Reckless, c'est le mal être de
La Fureur de vivre, les préoccupations sociales et la naïveté du
Lauréat
transposée dans le contexte de l'Amérique des 80's. L'histoire narre la
rencontre de deux solitudes que tout sépare si ce n'est un même mal
être et sentiment d'enfermement. Johnny (Aidan Quinn) traîne son ennui à
moto dans les ruelles triste de cette cité industrielle grisâtre tandis
que les problèmes s'accumulent dans sa vie personnelle : le départ de
sa mère, l'alcoolisme de son père avec qui il vit, des instincts suicidaires
et une agressivité qu'il a de plus en plus de mal à réfréner.
Tracey
(Darryl Hannah) au contraire a tout pour être heureuse dans une
existence qui sonne comme un cliché : jolie blonde issue d'un milieu
bourgeois, meneuse des pom pom girls et petite amie du quater back
vedette de l'équipe de football locale. Bien consciente de la vacuité de
cette existence lisse et réglée, Tracey attend tout autant que Johnny
l'évènement fera tout changer.
Foley passe le plus souvent par l'image pour exprimer le malaise
ambiant. Johnny traîne ainsi son spleen dans une falaise surplombant
l'usine d'acier locale dont l'architecture imposante envahit le cadre
comme pour signifier cet horizon sans but. Pour Tracey la caméra l'isole
le plus souvent en la cadrant seule lors des sorties avec ses
camarades, la montrant comme éloignée et extérieure à ses distractions
dont elle est lasse.
Les personnages ne savent pas ce qu'ils veulent si
ce n'est qu'ils sont mal dans cet environnement et qu'il ont besoin
d'autres chose. Cela est parfaitement exprimé lors d'une scène où Johnny
remplit une fiche d'orientation où il résume son futur et ses besoins
sur deux phrases en forme d'appel au secours.

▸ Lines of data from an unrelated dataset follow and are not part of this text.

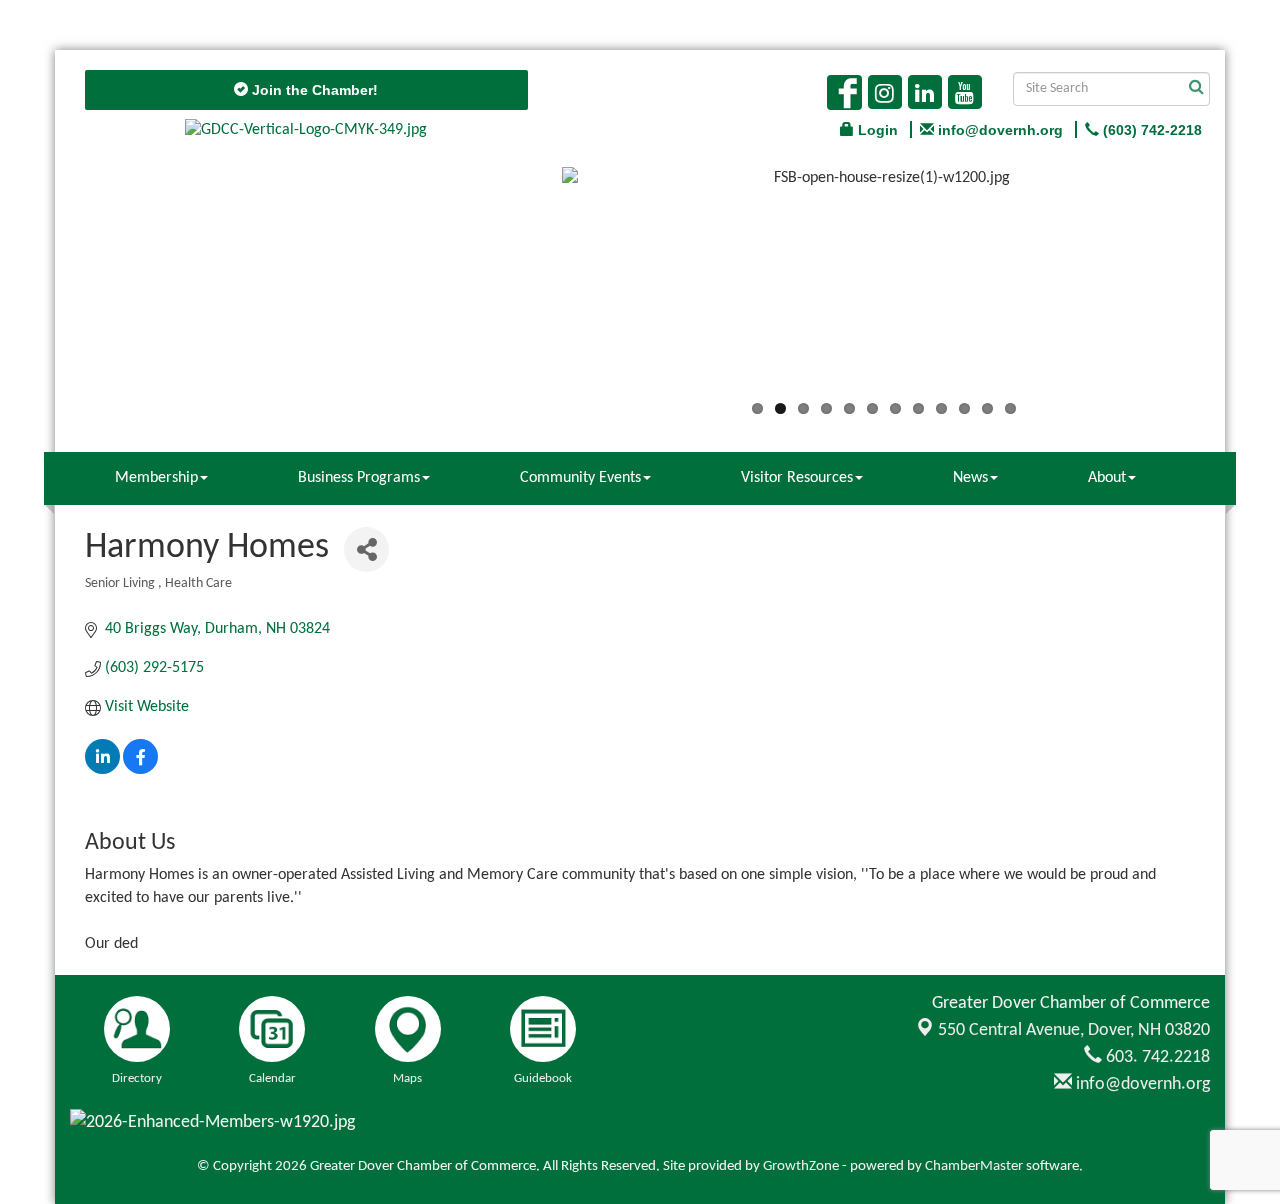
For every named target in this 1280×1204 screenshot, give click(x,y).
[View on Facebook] (140, 770)
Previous (532, 287)
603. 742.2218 (1156, 1057)
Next (1236, 287)
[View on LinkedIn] (102, 770)
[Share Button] (366, 549)
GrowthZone (801, 1166)
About (1107, 478)
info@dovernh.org (1141, 1084)
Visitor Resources (797, 478)
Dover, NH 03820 (1074, 1030)
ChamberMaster (974, 1166)
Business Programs (359, 478)
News (970, 478)
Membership (156, 478)
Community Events (580, 478)
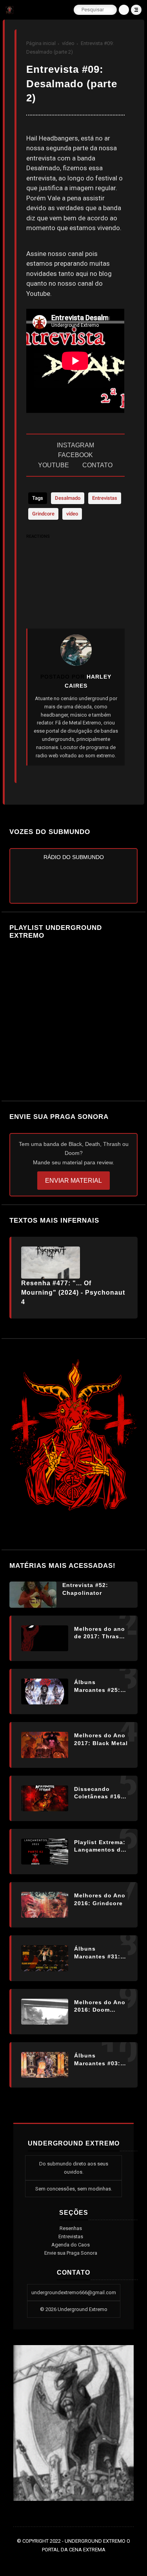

Get out from here ! More !.
L'expression de cette rage intérieure passera constamment de manière
corporelle pour ses êtres incapables de l'exprimer par la parole. Ce
sera d'abord par une scène de danse où durant un bal ronflant Johnny
lance un rock martial et laisse exploser son énergie sur la piste avec
Tracey, Foley les accompagnant par un hypnotique travelling circulaire.
La grande scène d'amour entre eux fonctionnera de la même manière en
deux temps par érotisme appuyé.
Chaque regard et caresse fonctionne en
terme de défi pour les deux amoureux avide d'interdit lorsqu’ils
envahissent seuls le lycée de nuit. Plus tard cette union se scellera en
quelques mots où le besoin d'affection de Johnny et celui d'exprimer
ses émotions de Tracey s'affirmera en quelques mots,
Say you want me... I want you...
Foley donne une grande poésie à la désolation de cette ville morte.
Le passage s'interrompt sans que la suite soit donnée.